• Information shown
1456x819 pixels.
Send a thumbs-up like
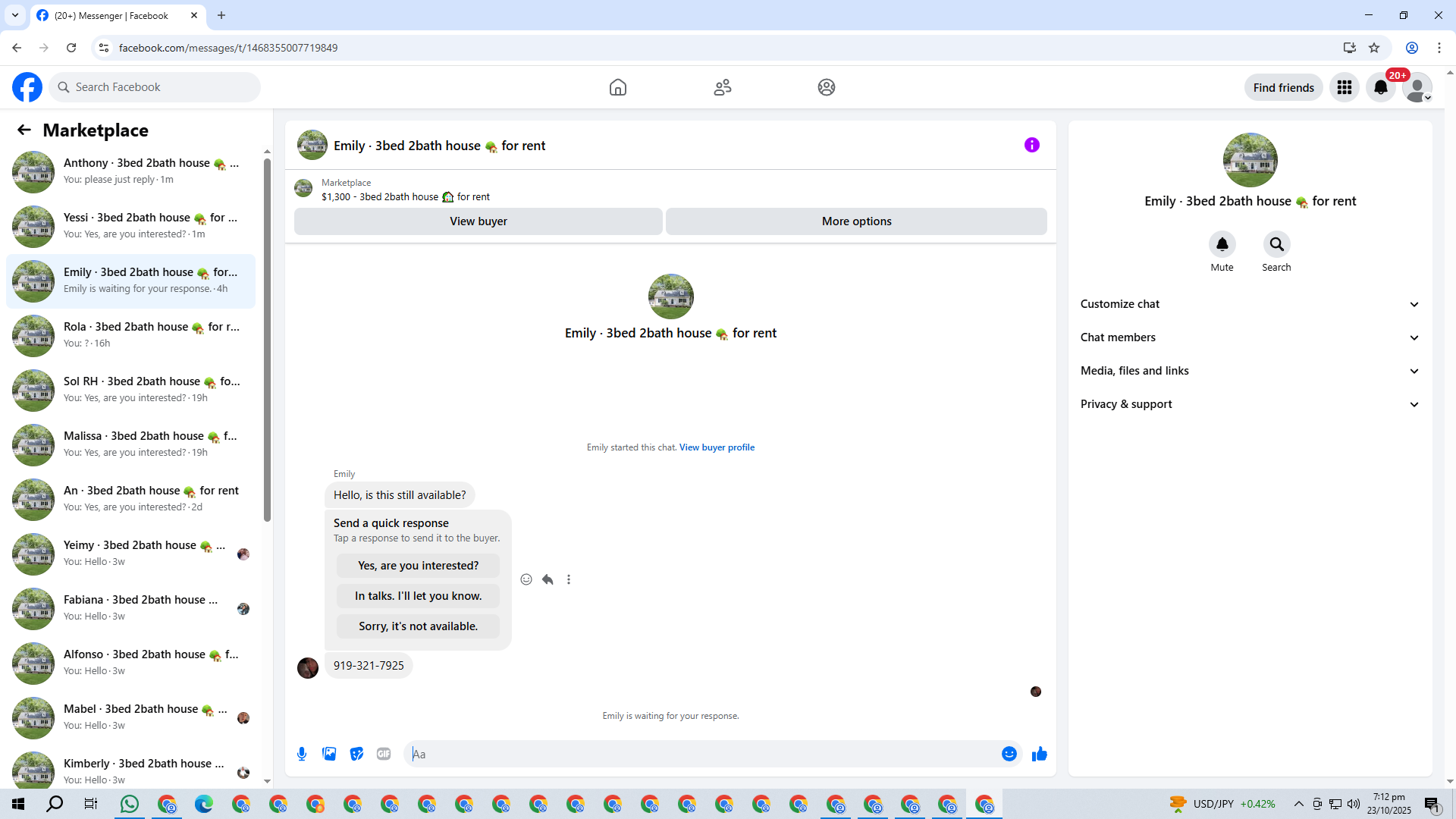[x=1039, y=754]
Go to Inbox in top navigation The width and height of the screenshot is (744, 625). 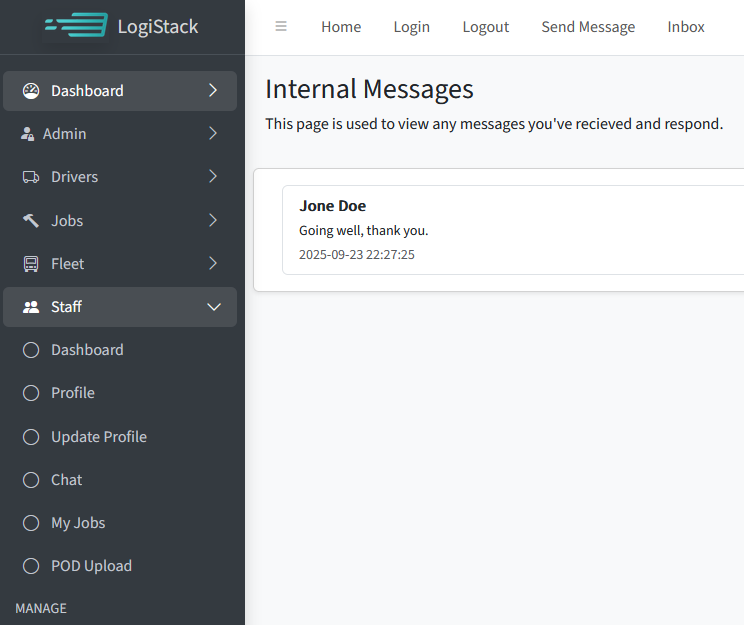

---

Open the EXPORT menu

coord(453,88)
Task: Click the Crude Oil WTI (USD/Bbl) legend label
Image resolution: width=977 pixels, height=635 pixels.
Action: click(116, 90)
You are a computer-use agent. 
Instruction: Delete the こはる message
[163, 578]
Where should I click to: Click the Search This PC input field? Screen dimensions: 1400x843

...

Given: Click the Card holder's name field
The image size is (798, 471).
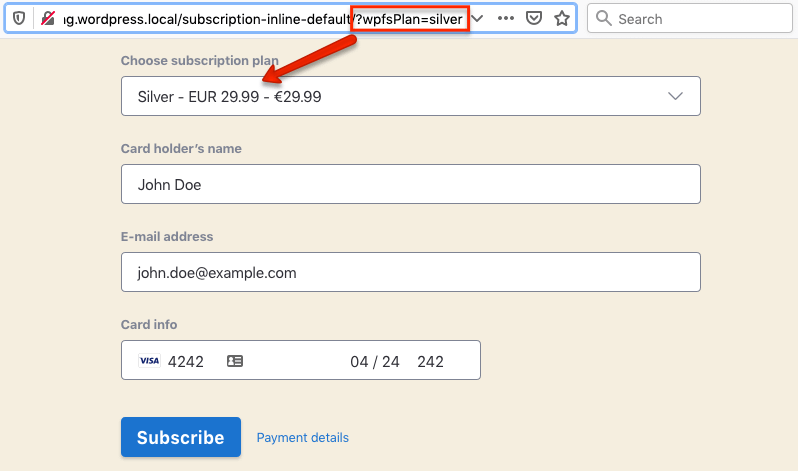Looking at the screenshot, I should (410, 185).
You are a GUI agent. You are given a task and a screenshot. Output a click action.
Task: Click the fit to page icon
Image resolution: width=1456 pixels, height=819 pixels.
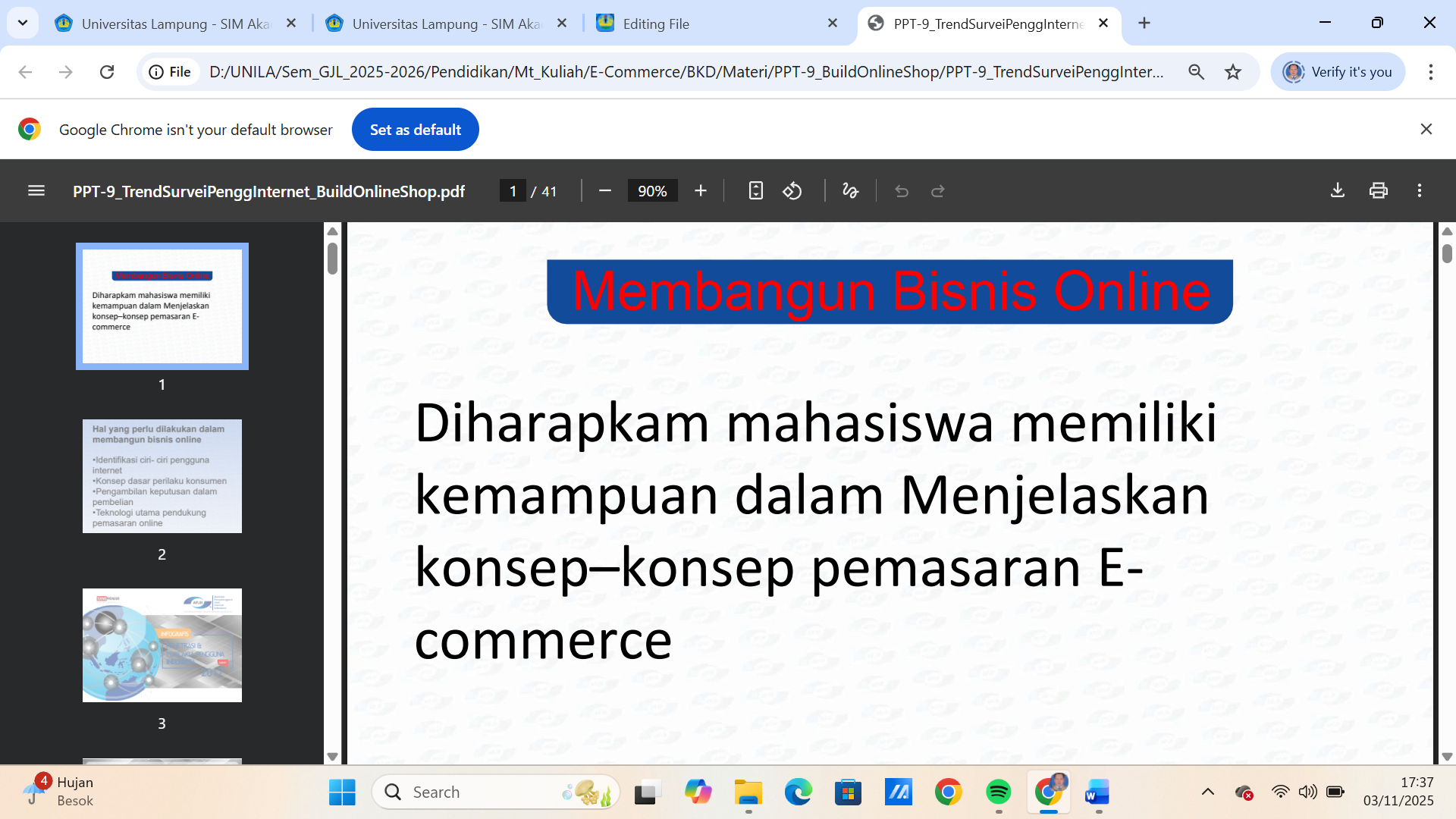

• What the exercise asks
In the part of the material that opens with the line containing "You are a GUI" and closes with the line containing "Image resolution: width=1456", swap "fit to page" for "zoom to fit" and give back only those lines, with nothing else altered.

• Problem solution
You are a GUI agent. You are given a task and a screenshot. Output a click action.
Task: Click the zoom to fit icon
Image resolution: width=1456 pixels, height=819 pixels.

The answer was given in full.